If modern European languages derived from Latin and Greek, how did Latin and Greek come about?
According to the language chart I’m looking at here :
“The Indo-European family of languages, of which English is one member, are all descended from the prehistoric Proto-Indo-European language, which was spoken in an as yet unidentified area between eastern Europe and the Aral Sea around the fifth millennium B.C.”
I am the user formerly known as puffington.
Also, some of the languages of India are Indo-european, like Sanskrit.
I myself am an incorrigible conlang slut. I love oral lex.

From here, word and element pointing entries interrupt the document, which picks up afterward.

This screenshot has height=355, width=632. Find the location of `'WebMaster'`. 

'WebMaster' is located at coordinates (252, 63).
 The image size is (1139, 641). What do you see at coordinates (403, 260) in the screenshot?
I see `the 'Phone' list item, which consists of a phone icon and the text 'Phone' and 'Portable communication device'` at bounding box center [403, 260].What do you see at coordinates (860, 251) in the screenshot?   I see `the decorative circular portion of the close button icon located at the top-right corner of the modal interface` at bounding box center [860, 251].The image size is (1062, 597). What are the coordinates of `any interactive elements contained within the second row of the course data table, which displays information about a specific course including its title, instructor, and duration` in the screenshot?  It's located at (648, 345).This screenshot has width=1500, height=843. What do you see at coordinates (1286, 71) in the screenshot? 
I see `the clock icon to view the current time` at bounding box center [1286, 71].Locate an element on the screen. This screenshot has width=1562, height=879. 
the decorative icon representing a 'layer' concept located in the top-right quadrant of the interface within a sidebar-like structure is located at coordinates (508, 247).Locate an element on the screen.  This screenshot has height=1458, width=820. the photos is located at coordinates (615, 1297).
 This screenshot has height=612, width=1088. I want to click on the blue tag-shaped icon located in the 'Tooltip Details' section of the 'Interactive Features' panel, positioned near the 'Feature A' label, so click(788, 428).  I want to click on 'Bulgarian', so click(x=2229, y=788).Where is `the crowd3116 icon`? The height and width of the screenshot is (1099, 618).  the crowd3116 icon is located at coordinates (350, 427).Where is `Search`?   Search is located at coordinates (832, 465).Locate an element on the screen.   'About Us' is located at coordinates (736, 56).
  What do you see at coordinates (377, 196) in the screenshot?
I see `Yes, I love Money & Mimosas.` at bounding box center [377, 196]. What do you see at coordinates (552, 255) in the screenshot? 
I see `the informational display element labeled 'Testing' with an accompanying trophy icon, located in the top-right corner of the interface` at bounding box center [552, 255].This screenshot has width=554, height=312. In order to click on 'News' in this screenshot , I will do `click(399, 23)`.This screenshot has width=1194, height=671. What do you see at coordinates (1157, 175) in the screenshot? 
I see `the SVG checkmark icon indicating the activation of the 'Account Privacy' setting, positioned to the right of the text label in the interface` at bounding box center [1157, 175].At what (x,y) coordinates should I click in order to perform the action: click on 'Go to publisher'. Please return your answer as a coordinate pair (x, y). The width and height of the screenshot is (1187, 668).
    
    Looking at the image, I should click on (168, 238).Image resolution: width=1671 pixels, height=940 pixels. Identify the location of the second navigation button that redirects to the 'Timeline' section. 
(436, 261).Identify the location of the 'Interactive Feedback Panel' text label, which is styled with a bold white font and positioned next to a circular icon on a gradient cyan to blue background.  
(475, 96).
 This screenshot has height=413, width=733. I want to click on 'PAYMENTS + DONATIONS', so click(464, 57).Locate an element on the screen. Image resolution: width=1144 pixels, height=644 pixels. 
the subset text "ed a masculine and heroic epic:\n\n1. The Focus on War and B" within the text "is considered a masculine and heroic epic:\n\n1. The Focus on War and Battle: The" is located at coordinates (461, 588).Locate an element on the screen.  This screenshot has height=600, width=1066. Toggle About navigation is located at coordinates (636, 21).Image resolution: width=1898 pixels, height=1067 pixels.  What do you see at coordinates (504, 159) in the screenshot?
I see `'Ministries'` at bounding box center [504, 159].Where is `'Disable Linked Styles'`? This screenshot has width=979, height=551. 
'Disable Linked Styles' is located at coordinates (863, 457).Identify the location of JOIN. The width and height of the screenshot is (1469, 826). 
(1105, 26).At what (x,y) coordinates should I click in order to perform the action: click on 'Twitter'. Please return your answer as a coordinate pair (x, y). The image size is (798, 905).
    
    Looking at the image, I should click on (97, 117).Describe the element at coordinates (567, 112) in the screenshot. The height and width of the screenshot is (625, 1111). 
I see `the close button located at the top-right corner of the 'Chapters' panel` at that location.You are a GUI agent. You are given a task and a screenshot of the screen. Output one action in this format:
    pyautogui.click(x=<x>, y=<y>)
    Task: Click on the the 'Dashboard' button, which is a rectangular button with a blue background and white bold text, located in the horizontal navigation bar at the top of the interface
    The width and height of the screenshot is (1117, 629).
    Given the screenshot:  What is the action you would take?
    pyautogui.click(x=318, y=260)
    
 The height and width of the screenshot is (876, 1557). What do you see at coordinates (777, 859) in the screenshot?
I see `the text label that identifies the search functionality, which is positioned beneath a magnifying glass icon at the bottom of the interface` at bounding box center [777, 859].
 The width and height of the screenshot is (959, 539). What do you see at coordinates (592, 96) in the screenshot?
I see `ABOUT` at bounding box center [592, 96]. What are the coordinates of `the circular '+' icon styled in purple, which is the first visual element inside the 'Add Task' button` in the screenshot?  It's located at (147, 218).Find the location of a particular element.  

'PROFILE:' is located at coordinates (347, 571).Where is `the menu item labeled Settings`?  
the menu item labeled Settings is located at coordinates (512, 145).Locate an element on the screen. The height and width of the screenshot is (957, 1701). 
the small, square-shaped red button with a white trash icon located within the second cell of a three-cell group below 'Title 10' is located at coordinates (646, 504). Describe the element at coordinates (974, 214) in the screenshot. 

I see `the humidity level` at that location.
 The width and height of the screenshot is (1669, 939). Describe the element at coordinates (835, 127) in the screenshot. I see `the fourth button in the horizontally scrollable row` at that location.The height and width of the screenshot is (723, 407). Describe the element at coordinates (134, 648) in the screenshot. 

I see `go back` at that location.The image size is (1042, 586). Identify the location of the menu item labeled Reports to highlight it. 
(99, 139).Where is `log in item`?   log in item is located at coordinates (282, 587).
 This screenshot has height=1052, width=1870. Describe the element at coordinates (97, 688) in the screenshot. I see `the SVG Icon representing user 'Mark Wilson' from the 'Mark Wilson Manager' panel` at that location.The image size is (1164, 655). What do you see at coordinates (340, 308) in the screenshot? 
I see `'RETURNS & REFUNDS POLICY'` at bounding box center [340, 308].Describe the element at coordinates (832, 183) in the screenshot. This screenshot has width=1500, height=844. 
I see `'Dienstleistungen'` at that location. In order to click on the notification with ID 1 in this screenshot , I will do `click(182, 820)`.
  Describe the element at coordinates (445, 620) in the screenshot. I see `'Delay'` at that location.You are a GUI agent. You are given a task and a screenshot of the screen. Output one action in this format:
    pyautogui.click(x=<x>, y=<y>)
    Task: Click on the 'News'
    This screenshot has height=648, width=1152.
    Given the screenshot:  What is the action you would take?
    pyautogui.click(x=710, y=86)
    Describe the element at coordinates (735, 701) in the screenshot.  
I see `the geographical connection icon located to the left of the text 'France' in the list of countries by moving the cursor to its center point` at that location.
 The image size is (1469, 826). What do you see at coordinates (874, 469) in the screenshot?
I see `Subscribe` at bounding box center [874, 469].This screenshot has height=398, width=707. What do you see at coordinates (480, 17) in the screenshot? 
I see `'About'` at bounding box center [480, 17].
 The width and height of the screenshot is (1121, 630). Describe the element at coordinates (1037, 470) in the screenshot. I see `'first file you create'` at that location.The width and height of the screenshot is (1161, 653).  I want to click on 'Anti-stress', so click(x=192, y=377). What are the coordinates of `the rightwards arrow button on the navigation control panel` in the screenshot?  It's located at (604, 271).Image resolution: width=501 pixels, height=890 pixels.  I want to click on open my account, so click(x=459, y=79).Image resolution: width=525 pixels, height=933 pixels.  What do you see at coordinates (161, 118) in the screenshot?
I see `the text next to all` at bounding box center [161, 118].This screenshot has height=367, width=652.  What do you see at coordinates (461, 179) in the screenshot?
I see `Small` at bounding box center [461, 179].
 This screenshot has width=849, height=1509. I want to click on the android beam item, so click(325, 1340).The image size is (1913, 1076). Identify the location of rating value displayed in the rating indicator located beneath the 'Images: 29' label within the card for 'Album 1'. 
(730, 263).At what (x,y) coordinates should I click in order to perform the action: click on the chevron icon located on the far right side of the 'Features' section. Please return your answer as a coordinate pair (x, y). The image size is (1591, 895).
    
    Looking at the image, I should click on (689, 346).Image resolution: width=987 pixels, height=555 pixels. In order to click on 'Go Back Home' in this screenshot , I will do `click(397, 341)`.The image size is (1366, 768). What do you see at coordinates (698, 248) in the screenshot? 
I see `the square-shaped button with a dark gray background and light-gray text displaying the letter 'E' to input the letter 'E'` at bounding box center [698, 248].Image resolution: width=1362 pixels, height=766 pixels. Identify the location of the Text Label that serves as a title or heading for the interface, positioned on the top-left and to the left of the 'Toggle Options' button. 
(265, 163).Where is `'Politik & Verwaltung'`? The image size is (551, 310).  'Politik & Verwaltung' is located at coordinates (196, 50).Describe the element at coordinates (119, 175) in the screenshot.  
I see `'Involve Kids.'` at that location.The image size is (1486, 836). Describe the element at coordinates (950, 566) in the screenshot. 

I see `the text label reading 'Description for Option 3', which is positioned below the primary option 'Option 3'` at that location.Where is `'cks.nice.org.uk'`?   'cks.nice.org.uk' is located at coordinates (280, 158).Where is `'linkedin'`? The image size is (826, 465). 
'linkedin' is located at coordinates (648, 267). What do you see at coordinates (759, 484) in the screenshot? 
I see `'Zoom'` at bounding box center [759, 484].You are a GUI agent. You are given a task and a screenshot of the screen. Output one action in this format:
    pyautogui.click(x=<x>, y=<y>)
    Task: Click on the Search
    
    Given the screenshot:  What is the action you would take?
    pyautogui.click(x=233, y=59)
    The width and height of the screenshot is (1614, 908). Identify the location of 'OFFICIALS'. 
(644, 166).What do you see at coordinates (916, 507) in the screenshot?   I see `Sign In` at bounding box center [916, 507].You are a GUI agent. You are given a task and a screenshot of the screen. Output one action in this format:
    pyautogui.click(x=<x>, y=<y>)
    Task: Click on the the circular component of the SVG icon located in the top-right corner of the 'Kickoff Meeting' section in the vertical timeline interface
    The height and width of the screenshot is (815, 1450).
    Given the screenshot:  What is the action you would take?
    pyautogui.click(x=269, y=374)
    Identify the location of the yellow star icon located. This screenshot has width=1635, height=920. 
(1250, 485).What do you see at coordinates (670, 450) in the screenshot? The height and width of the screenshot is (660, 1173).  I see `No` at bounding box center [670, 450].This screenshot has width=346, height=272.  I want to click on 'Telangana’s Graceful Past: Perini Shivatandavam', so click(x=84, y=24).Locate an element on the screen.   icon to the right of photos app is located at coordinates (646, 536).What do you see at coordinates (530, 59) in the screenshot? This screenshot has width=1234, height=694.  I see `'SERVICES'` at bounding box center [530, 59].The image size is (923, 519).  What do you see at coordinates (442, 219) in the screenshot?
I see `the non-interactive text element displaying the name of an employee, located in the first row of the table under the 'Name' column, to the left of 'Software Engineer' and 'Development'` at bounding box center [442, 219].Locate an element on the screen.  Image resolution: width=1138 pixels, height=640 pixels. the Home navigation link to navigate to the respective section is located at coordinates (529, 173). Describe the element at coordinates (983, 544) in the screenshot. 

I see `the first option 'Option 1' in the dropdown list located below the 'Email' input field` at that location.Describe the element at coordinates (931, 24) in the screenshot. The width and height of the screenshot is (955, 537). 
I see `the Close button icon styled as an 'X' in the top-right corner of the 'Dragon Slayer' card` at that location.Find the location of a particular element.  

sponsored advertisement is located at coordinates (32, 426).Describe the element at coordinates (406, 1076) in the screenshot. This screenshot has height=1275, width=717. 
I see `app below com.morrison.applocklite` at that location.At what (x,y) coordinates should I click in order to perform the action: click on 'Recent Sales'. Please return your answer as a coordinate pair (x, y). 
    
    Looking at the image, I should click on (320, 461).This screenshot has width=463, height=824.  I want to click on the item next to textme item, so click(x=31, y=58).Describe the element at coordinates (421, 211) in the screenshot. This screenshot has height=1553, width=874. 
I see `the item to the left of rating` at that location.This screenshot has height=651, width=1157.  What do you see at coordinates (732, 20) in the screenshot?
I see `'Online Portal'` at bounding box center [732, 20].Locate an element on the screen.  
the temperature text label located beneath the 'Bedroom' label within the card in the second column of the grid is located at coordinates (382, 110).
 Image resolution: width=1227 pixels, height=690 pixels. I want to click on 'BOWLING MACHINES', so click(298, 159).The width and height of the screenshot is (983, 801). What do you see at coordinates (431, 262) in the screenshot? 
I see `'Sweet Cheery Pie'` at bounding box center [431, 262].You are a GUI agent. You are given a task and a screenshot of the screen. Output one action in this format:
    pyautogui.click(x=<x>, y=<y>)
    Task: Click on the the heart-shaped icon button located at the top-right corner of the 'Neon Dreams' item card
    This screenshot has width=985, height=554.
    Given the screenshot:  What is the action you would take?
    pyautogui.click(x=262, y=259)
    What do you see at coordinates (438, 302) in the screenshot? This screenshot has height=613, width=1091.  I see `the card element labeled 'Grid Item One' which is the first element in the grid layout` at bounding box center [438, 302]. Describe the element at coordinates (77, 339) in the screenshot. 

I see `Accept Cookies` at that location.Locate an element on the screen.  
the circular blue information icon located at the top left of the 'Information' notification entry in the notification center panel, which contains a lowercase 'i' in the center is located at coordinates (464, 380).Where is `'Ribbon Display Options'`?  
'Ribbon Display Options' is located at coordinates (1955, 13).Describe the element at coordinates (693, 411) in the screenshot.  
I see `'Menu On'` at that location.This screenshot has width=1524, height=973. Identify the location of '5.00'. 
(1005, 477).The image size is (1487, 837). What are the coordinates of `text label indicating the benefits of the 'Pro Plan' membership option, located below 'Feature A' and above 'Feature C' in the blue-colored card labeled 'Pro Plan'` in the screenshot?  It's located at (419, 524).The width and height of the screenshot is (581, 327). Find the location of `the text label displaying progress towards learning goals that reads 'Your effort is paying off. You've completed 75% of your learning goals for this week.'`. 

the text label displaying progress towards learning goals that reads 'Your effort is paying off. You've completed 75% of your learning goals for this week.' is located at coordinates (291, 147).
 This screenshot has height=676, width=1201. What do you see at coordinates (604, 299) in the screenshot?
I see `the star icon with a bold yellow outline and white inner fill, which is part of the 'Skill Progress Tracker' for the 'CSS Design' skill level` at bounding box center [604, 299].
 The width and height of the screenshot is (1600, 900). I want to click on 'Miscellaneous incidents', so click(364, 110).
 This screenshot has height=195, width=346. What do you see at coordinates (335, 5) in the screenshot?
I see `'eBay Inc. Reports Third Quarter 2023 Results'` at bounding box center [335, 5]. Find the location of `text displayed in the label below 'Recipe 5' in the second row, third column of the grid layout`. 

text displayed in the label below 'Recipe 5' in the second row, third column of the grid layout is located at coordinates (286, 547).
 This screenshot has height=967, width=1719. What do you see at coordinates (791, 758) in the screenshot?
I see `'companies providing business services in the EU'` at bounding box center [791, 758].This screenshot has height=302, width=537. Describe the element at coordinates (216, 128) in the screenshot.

The Romance languages (Italian, Spanish, Portuguese, French, Romanian, and a couple of obscure ones) are derived from Latin. Modern Greek is derived from Greek. German, English, Dutch, the Scandanavian languages, and some obscure languages are derived from Germanic. Russian, Polish, Czech, etc. are derived from Slavic. There’s a couple of other minor languages subgroups in Europe. All of these are derived from Indo-European. There’s also some languages in Europe that aren’t derived from Indo-European, like Finnish, Hungarian, and Basque.
Go to a library and check out an introductory books about linguistics. Read especially the sections on historical linguistics. Do you have a set of encyclopedias? Read the article about Indo-European. This is a little complicated to explain in a single post, so you would do better to read a book about this.